Preservação do patrimônio histórico cultural brasileiro

Enviada em 27/02/2021

“Eu vejo o futuro repetir o passado”. A frase da famosa composição “O tempo não para”, do cantor Cazuza, permite uma reflexão sobre o conhecimento do passado para que não repita-se no futuro. Todavia, no contexto atual, nota-se que a valorização do passado não é efetiva no Brasil, quando se trata de patrimônio histórico e cultural, haja vista a perda irrepáravel de diversos museus brasileiros. Nesse sentido, percebe-se uma imagem de abondono e, sobretudo, omissão que apadrinha o futuro.

Essa assertiva deriva, em especial, da pífia ação do Poder Público nessa área. Na ótica de Clarice Lispector, “O óbvio é a verdade que ninguém quer ver”. Sob esse viés, cabe pontuar o descaso das autoridades diante da cultura brasileira, uma vez que a ausência de investimentos na manutenção de prédios históricos, casas, museus e, por tabela, o absentismo de importância são fatores que corroboram para ocorridos como o do Palácio da Quinta da Boa Vista, morada imperial do século XIX, que foi destruído e “consumido” pelas chamas por ter sido negligenciado pelo o Estado, visto que incumbindo por diminuir custo destinados a proteção do patrimônio, agora transformado em cinzas. Logo, mostra-se um Governo ineficiente nessas conjunturas.

Por sua vez, outro vetor é o papel apático do olhar coletivo nessa temática. De acordo com o repórter Raul Juste Loures, afirma que o Brasil é um país que costuma restaurar o mesmo bem cerca de três vezes sem nunca ter ideia de como irá usá-lo. Nessa perspectiva, é fulcral exigir uma atuação mais urgente da coletividade nessa mazela, pois a desvalorização do patrimônio, em alguns casos, se dá pelo não conhecimento do mesmo, seja nas escolas, no âmbito familiar e em outras áreas, a ideia de preservar um bem cultural não é empregado e, por extensão, reconhecido como algo de descomunal importância histórica. Desse forma, é substancial que os indivíduos abdique da ação de inércia, com o fito de haver melhorias.
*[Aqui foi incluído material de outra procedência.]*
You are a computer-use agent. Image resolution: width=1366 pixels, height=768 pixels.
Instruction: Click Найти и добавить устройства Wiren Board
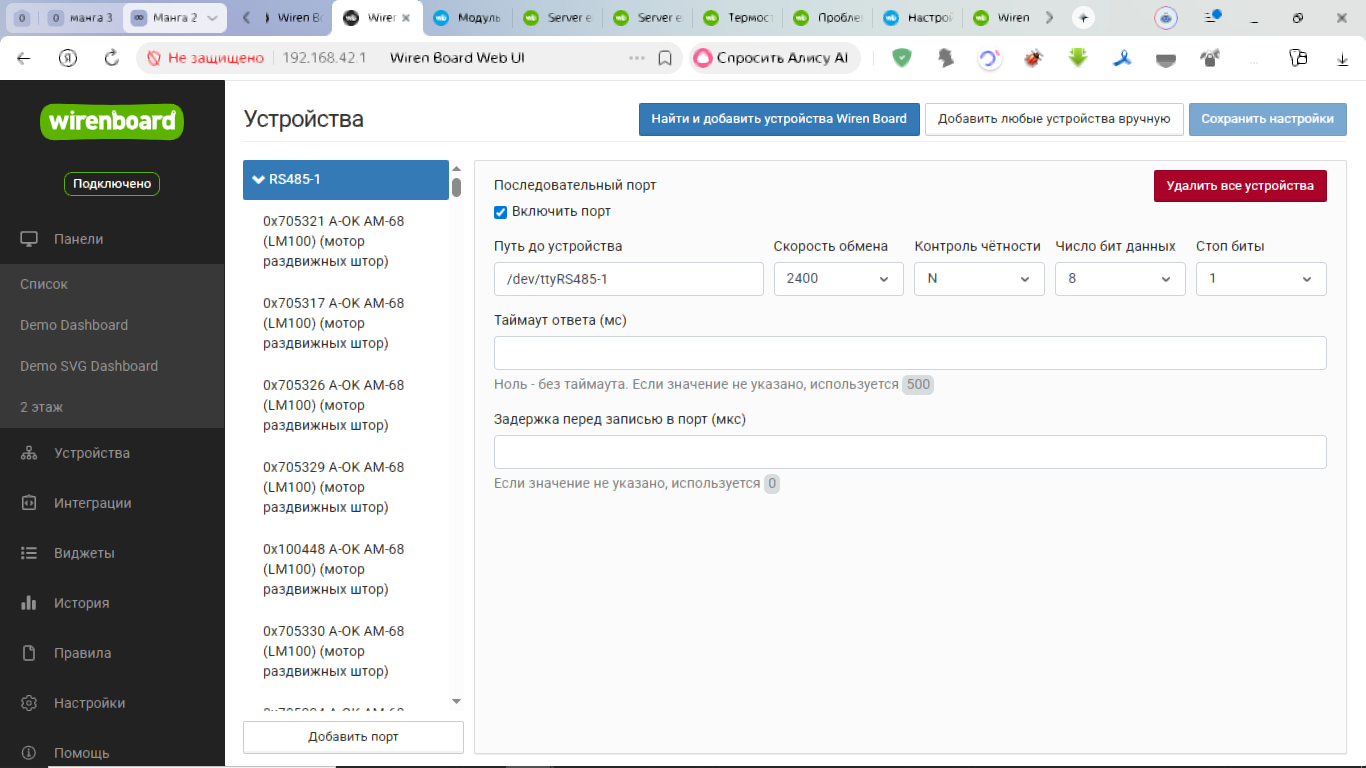click(x=778, y=119)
Infere-se, portanto, que nessa problemática, o Estado deve intensificar os investimentos nessa esfera, por meio de verbas destinadas para essa agrura, ampliando as estruturas dos locais e aprimorando esses ambientes, a fim de que a depradação desses documentos deixem de ser algo comum. Ademais, a sociedade precisa tonifcar a tarefa de discussão acerca dessa temática, por intermédio de palestras educativas e documentários inseridos nessa causa, com o intuito de fomentar a consciência coletiva. Desse modo, para que a frase da música de Cazuza deixe de ser uma realidade brasileira.